• **Brief**
Only a slice of the listing below is wanted. Retype the lines from the one containing "Viewport: 444px width, 509px" through the one containing "Task: Click the credit", exactly, both ends included.
Segment Open
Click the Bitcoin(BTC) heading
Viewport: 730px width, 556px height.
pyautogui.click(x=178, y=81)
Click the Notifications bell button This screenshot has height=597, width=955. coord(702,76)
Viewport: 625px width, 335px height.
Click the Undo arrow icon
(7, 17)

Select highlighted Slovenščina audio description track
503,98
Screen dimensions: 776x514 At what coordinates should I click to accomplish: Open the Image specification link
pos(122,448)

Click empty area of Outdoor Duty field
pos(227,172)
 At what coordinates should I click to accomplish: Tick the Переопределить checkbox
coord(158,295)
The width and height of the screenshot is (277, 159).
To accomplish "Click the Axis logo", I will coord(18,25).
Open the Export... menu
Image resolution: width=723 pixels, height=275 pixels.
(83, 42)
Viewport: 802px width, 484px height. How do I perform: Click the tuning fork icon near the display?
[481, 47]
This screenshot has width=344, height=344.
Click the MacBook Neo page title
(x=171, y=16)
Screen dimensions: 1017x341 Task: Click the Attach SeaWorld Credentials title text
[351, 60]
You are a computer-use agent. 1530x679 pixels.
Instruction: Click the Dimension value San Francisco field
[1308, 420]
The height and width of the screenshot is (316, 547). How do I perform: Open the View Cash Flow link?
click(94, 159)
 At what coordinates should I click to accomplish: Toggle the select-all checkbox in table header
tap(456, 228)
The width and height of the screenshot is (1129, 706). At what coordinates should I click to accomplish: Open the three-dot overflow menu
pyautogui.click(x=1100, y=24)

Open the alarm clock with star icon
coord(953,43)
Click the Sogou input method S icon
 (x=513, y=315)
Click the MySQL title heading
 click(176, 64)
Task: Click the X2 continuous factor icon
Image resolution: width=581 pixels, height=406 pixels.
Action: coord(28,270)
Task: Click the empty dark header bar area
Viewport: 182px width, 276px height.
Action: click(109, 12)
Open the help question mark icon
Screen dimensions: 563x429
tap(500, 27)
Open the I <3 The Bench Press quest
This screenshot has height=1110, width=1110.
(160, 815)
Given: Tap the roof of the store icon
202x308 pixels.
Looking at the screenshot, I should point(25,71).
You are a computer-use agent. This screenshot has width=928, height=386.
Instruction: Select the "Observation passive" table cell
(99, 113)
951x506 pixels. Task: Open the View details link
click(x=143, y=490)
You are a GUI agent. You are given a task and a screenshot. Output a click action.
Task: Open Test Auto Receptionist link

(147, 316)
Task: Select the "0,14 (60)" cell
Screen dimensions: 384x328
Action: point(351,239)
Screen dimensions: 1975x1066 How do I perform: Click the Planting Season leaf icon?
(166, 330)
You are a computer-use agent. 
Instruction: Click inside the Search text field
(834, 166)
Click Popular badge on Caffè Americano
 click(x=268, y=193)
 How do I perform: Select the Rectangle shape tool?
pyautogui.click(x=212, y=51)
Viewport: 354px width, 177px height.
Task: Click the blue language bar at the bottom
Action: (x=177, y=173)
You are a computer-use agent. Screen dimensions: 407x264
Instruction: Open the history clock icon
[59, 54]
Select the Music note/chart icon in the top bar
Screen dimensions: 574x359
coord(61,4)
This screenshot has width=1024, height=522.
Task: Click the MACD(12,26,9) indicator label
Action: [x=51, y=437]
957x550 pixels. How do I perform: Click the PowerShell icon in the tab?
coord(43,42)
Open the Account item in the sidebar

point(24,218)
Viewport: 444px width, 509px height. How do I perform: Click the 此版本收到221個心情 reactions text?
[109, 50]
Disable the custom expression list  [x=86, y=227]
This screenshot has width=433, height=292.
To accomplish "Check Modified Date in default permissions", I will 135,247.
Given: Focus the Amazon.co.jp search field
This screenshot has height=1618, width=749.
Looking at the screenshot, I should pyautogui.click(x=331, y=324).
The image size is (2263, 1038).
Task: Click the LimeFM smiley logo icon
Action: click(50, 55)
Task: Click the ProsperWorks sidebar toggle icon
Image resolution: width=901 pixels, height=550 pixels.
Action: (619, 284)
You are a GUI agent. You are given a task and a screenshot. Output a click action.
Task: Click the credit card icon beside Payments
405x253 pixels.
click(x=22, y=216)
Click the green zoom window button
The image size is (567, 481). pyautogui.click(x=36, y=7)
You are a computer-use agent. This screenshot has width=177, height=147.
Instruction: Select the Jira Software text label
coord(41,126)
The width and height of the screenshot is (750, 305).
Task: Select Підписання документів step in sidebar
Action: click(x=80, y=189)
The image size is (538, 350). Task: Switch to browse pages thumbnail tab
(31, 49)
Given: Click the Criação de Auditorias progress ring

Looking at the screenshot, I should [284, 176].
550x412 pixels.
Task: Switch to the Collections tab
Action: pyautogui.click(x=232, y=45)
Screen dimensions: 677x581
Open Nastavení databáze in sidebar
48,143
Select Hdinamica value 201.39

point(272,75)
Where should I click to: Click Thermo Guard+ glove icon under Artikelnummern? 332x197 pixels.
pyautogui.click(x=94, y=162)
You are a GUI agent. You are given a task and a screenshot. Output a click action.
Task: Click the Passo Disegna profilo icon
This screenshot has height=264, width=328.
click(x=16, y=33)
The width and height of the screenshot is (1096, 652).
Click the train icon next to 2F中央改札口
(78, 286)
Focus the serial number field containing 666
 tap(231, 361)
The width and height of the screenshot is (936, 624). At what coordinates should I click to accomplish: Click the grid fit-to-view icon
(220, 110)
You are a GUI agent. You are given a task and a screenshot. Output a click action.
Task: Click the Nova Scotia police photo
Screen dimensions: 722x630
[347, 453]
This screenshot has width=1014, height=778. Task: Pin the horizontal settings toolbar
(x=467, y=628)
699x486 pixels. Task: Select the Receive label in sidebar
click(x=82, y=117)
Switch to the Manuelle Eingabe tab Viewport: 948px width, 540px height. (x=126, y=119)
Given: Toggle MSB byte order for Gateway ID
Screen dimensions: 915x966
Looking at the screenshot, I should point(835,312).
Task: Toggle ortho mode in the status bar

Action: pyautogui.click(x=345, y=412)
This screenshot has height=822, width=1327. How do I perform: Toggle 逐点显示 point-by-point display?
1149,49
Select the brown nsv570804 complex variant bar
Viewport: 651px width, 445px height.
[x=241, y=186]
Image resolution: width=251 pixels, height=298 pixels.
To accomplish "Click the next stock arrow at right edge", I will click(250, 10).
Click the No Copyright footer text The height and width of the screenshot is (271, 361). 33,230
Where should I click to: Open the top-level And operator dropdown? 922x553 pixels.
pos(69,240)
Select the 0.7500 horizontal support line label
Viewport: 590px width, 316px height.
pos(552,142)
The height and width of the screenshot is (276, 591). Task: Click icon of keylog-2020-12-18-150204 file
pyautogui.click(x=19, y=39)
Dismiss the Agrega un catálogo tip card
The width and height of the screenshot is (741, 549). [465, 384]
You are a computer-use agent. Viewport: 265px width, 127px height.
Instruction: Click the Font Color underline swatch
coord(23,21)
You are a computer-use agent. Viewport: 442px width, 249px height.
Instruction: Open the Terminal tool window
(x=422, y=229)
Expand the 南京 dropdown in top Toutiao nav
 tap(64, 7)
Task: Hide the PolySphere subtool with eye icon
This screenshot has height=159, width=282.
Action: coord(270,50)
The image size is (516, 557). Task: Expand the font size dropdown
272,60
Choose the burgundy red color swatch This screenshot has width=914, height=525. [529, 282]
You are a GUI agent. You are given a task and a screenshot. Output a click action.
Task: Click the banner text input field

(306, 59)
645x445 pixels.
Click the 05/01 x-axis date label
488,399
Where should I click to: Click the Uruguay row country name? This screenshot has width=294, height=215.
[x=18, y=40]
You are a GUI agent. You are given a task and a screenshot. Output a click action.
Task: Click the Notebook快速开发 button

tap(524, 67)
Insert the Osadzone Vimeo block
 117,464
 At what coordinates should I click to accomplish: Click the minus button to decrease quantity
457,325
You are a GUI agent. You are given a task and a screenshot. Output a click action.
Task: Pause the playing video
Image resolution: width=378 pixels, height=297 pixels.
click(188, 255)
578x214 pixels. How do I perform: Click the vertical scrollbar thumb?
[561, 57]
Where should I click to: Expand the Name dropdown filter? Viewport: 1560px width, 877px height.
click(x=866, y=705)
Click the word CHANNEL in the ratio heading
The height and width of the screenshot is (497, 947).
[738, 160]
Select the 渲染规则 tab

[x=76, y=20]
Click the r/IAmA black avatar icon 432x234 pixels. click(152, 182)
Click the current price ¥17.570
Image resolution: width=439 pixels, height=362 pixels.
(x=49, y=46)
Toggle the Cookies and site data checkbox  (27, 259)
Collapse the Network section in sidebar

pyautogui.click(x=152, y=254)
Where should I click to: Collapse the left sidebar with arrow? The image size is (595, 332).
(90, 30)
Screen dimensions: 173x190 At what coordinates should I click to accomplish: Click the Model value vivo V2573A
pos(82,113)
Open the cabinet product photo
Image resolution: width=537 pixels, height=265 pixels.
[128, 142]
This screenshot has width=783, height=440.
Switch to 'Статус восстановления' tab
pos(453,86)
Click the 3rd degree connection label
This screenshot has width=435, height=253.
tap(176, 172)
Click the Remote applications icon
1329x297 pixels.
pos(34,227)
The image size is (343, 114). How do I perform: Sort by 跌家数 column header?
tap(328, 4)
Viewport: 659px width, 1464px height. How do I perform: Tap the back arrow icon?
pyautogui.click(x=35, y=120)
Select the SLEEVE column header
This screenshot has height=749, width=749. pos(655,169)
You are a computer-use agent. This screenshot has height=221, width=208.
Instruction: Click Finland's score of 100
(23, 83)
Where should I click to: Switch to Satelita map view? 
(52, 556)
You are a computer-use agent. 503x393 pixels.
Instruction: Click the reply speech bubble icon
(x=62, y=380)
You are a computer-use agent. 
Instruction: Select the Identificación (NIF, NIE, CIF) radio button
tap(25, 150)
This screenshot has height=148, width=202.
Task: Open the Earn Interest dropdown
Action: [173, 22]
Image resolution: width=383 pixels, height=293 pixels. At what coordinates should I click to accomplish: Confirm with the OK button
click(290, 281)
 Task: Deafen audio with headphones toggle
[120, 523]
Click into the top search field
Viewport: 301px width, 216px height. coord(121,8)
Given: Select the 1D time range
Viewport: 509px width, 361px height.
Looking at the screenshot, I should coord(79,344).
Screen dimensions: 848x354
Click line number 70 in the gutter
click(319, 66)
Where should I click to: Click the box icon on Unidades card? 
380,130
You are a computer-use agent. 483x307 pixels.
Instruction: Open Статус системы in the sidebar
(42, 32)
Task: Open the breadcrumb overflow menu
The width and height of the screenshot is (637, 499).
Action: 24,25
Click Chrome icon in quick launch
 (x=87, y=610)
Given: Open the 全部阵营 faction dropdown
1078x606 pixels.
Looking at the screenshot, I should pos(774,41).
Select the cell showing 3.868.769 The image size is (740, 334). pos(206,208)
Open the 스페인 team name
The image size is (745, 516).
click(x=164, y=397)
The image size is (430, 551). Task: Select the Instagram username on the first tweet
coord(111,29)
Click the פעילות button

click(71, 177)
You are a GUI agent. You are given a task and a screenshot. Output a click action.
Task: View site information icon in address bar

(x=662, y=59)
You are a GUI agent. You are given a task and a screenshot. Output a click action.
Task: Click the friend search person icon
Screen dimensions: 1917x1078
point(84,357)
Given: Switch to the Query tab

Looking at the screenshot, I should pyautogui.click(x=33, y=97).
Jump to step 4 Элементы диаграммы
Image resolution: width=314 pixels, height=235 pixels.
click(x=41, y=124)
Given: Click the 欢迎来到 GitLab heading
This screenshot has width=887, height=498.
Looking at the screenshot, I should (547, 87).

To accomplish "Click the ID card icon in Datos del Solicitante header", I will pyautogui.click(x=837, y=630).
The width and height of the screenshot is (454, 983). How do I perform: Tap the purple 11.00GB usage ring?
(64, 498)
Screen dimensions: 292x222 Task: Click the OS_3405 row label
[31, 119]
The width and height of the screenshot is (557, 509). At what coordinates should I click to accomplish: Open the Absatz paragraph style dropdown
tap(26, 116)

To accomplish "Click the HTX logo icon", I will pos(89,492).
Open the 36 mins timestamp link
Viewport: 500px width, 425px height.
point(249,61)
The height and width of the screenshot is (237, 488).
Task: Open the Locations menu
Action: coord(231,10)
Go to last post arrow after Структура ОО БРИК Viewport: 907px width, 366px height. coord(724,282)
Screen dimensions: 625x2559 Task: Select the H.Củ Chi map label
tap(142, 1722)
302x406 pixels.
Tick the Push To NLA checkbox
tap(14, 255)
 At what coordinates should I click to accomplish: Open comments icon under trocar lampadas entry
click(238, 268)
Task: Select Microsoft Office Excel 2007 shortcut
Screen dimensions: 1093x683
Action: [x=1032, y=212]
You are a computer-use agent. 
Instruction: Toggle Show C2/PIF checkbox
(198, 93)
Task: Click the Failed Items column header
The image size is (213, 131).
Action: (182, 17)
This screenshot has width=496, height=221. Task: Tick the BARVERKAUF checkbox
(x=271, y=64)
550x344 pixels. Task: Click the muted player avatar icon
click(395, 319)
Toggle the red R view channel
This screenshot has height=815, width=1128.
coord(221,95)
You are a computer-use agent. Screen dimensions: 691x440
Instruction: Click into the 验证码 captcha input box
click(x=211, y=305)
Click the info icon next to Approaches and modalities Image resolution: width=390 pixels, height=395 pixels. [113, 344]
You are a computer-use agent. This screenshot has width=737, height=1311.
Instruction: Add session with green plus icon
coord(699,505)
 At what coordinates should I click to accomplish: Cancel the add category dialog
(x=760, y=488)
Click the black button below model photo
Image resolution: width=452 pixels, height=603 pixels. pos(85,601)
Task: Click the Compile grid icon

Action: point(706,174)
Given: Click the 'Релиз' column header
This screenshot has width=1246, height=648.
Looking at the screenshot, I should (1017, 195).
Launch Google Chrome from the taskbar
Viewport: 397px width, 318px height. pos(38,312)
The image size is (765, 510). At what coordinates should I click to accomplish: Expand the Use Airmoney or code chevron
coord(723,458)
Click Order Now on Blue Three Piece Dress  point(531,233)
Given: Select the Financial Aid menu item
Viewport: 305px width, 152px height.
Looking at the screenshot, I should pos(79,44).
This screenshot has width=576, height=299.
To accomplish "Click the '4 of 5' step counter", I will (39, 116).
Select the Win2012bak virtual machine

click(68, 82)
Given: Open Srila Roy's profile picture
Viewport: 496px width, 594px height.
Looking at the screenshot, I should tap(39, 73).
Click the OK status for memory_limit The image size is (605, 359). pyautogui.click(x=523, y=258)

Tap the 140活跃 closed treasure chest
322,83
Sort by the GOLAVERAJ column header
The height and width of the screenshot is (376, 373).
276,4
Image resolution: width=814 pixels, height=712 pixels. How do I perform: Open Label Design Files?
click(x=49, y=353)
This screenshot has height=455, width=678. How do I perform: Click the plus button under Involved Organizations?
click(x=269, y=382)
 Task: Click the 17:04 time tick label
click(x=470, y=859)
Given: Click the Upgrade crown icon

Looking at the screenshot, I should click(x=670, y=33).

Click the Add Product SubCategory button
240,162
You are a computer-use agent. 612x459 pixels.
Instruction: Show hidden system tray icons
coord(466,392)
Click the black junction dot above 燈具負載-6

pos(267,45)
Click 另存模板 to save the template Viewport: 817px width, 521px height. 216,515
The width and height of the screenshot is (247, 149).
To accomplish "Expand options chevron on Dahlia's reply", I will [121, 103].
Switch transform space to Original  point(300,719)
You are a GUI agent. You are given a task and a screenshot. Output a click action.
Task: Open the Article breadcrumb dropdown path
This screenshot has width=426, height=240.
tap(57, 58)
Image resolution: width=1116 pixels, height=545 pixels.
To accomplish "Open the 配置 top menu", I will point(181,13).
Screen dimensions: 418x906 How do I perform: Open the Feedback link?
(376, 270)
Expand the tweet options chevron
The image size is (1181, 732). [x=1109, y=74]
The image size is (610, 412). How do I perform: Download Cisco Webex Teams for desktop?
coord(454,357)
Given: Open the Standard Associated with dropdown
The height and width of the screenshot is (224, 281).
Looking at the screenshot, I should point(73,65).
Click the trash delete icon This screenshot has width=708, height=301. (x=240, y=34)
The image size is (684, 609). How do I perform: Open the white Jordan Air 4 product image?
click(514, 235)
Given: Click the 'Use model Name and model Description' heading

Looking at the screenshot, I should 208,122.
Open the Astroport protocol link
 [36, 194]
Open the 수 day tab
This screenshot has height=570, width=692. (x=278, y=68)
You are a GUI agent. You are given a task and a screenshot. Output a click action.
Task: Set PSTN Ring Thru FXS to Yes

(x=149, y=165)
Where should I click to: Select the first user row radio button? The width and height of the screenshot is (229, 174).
Segment Closed
• **Completed exercise**
Viewport: 444px width, 509px height. How do I perform: Click the 此版本收到221個心情 reactions text?
[109, 50]
Disable the custom expression list  [x=86, y=227]
This screenshot has width=433, height=292.
To accomplish "Check Modified Date in default permissions", I will 135,247.
Given: Focus the Amazon.co.jp search field
This screenshot has height=1618, width=749.
Looking at the screenshot, I should pyautogui.click(x=331, y=324).
The image size is (2263, 1038).
Task: Click the LimeFM smiley logo icon
Action: click(50, 55)
Task: Click the ProsperWorks sidebar toggle icon
Image resolution: width=901 pixels, height=550 pixels.
Action: (619, 284)
You are a GUI agent. You are given a task and a screenshot. Output a click action.
Task: Click the credit card icon beside Payments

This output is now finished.